Okay, I will be a little more specific.
With the .bai file you can randomly access any position in a BAM file. The goal is to access the region that contains reads unmapped.
samtools view -f 4 input.bam will produce reads unmapped, but if its mate is mapped to a specific chromosome, these reads are "aligned" to a chromosome, i.e. they have a rname and a position.
I want to try and access those reads that do not contain a rname. Yes they will not be aligned (i.e. -f 4) but the set of reads that I want wont include those that have a rname.
samtools idxstats input.bam
chrUn_gl000241 ? ? ?
chrUn_gl000242 ? ? ?
chrUn_gl000243 ? ? ?
chrUn_gl000244 ? ? ?
chrUn_gl000245 ? ? ?
chrUn_gl000246 ? ? ?
chrUn_gl000247 ? ? ?
chrUn_gl000248 ? ? ?
chrUn_gl000249 ? ? ?
* ? ? ? <--------------------------------------I WANT THIS
I want to access the last region (i.e. the reads that do not contain a rname).
samtools view input.bam '*' doesn't work. These are always located at the end of a BAM file, so it seems inefficient to run throught a BAM file to just grab these reads (i.e.
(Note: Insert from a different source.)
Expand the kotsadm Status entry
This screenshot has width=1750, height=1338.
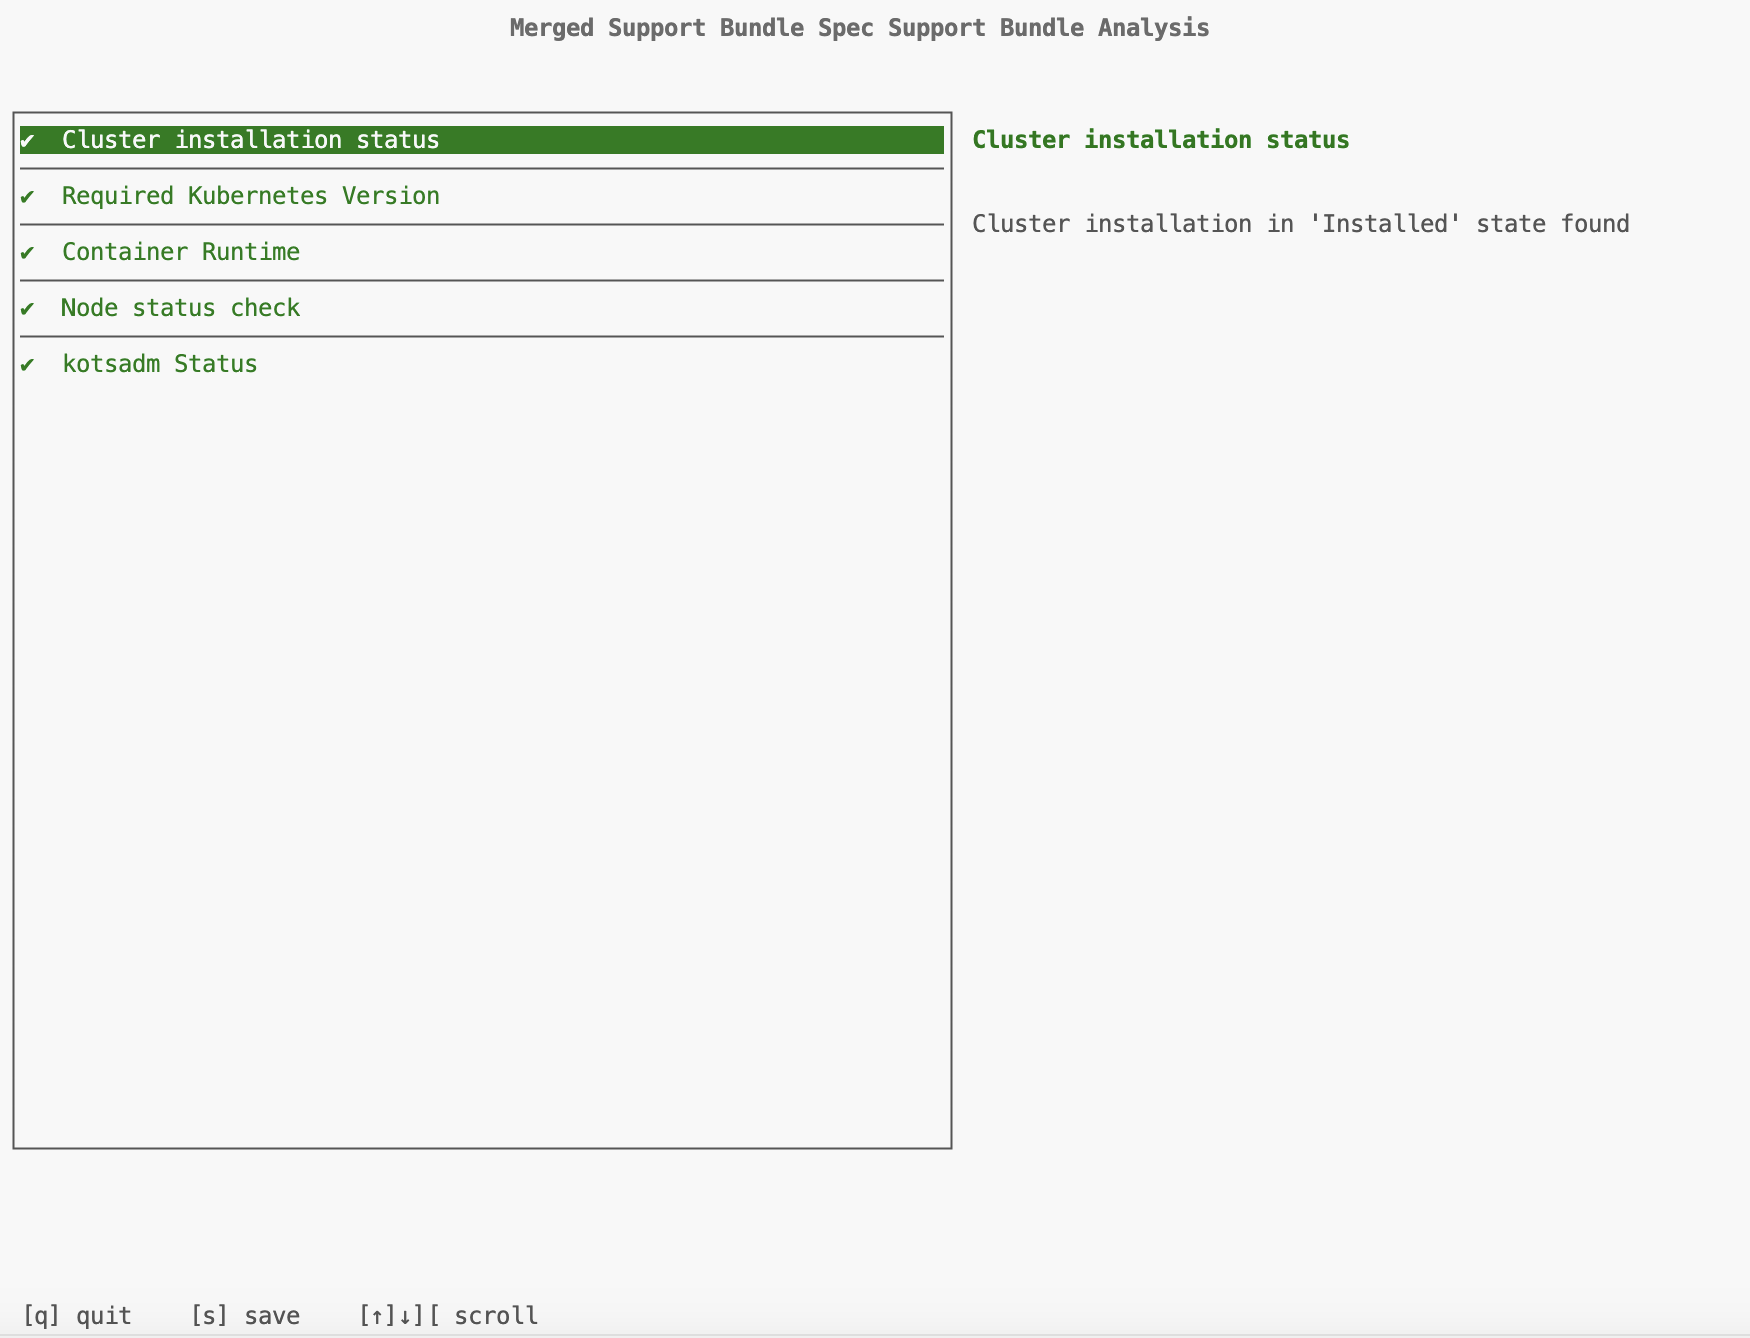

I want the random access if possible).
Let me know if this makes sense.
(Additional comments: In a sorted bam file all the paired reads with both read and its pair unmapped will be moved to the bottom of the bam file. The user asked if there is any fast way to access those reads directly without going through the whole bam file. The samtools command "samtools view -f 12 input.bam" takes too long.)